# What to work on:
The answer should be each line of the records that contains the word "pencil"; please copy them all.

# Task material:
● ● ● ● ●

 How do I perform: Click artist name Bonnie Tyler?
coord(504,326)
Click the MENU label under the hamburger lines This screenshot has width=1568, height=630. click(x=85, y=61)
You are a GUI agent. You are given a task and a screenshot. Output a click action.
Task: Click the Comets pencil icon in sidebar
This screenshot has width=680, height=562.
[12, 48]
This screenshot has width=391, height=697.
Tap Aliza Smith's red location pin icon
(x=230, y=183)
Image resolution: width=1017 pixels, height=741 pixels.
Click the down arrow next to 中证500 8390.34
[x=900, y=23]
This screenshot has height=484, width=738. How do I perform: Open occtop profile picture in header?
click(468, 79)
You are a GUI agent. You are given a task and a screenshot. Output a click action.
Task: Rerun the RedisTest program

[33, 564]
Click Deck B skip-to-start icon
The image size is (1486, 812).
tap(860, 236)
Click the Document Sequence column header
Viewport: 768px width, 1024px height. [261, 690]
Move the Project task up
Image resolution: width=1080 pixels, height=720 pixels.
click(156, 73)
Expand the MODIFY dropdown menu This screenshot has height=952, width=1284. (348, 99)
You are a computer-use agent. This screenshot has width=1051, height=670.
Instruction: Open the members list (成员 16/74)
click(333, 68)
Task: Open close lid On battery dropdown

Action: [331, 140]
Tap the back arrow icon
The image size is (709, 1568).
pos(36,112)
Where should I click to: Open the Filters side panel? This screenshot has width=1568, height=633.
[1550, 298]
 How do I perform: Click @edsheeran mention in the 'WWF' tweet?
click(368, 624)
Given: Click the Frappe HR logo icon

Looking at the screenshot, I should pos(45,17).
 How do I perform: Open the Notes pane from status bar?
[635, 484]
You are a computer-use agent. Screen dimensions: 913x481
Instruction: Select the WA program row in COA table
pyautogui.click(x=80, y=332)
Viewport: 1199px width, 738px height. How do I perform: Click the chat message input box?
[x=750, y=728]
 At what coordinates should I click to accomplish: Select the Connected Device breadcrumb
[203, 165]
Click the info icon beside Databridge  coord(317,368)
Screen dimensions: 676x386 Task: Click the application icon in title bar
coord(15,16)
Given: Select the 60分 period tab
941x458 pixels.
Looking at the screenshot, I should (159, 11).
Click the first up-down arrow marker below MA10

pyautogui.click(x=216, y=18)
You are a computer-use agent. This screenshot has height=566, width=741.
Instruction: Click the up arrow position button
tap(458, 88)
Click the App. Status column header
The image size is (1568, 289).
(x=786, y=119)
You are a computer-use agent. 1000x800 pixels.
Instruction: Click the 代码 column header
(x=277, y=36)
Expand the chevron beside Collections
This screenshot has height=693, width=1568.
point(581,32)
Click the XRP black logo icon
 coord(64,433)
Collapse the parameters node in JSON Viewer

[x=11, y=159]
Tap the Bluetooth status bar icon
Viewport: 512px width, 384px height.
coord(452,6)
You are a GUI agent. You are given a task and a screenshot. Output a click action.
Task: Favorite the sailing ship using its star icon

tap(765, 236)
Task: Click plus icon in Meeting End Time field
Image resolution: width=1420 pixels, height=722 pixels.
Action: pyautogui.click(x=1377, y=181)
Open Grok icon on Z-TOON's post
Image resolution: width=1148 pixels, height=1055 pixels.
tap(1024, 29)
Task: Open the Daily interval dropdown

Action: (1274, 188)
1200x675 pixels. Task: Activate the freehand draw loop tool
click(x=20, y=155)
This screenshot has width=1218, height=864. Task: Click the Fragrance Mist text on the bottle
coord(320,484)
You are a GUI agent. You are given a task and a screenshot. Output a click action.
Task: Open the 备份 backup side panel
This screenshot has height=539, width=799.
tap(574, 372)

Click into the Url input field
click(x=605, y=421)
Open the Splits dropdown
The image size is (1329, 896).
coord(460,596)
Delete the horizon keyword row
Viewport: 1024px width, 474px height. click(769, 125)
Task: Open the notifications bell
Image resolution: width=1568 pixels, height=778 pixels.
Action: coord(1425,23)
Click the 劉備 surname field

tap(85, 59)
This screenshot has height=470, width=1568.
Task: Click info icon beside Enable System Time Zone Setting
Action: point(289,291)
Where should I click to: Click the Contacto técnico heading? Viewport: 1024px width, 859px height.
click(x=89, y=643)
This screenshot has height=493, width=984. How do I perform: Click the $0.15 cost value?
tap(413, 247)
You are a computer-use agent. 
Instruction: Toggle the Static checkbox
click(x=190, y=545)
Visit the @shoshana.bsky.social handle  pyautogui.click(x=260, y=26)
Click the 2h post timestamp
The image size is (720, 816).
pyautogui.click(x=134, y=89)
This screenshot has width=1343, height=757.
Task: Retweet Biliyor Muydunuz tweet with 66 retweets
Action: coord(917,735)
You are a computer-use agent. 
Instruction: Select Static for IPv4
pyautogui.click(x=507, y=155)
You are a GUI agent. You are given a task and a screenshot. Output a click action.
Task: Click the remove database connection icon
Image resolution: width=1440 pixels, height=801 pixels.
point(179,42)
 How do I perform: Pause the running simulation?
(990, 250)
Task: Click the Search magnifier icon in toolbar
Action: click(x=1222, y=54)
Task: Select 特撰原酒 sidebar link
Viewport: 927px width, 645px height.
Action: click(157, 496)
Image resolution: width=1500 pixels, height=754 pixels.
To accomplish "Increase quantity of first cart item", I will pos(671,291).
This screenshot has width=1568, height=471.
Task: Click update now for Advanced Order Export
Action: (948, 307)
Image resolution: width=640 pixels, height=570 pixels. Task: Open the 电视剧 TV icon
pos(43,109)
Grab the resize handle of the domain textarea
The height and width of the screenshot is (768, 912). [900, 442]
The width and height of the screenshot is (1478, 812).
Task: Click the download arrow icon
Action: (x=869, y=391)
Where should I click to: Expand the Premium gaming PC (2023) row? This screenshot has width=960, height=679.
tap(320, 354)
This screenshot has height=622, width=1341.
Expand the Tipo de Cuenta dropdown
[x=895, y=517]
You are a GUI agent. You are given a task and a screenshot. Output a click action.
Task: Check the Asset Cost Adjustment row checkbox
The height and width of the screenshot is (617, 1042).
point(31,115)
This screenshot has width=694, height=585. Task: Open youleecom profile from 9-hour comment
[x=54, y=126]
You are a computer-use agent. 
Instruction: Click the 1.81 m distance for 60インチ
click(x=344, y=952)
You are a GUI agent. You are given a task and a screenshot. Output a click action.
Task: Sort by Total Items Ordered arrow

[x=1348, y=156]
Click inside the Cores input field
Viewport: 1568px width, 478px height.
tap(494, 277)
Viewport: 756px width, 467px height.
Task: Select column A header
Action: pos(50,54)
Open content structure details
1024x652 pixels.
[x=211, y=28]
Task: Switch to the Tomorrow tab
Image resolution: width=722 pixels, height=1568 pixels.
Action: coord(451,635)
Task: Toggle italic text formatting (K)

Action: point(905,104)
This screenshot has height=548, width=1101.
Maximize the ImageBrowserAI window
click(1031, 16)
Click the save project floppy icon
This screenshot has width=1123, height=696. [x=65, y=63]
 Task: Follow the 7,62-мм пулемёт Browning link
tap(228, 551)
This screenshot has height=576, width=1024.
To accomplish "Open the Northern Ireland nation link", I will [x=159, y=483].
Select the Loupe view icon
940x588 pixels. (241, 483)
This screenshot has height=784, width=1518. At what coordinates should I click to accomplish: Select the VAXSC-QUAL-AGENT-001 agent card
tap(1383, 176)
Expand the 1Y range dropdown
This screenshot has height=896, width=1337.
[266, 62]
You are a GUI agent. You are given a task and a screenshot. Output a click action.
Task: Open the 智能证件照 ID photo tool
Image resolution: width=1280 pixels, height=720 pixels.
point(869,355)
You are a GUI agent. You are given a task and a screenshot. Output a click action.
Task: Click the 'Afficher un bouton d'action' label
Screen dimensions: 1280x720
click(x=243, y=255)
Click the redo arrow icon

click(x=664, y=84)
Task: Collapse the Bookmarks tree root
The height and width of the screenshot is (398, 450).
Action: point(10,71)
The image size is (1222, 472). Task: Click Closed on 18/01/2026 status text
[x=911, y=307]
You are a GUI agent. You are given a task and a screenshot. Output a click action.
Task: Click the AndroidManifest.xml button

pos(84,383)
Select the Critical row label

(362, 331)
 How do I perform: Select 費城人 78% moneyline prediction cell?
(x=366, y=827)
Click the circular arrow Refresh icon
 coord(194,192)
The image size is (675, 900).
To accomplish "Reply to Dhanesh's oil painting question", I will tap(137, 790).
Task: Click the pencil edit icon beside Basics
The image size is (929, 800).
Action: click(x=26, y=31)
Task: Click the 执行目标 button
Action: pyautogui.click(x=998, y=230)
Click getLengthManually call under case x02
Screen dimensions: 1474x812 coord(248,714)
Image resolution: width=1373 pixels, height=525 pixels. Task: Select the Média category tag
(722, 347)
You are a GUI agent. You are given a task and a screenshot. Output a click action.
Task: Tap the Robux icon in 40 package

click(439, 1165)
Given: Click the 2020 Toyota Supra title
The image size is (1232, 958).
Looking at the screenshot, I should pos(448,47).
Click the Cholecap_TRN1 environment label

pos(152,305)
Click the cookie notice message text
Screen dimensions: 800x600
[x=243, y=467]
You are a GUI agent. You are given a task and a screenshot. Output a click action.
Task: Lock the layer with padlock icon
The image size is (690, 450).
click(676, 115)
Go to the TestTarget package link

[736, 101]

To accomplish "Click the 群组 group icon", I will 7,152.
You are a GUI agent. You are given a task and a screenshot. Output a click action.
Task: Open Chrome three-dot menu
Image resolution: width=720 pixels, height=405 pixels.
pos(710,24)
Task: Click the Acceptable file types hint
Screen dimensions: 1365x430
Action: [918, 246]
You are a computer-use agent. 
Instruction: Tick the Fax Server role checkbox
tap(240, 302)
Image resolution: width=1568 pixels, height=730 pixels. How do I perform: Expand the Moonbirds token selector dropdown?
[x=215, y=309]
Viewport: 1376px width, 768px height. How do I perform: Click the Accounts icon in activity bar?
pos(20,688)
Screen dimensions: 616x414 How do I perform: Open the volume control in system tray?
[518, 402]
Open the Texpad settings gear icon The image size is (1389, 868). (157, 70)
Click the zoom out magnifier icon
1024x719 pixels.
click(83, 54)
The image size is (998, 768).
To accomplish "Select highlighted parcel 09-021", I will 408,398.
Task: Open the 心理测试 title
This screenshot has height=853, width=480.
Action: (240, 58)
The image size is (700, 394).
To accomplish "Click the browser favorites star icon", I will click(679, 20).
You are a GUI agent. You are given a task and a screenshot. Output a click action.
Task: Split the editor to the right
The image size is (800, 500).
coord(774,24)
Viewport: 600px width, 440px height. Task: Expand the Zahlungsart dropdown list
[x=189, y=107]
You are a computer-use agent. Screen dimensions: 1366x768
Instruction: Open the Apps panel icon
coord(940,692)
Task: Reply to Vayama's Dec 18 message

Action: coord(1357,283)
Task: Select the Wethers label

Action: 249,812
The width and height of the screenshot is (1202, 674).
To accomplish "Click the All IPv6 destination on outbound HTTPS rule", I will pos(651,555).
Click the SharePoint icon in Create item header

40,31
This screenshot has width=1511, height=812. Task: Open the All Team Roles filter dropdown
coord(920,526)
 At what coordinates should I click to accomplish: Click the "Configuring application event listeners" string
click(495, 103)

● ● ● ● ●

# Exercise response:
Task: Click the Comets pencil icon in sidebar
Task: Click the pencil edit icon beside Basics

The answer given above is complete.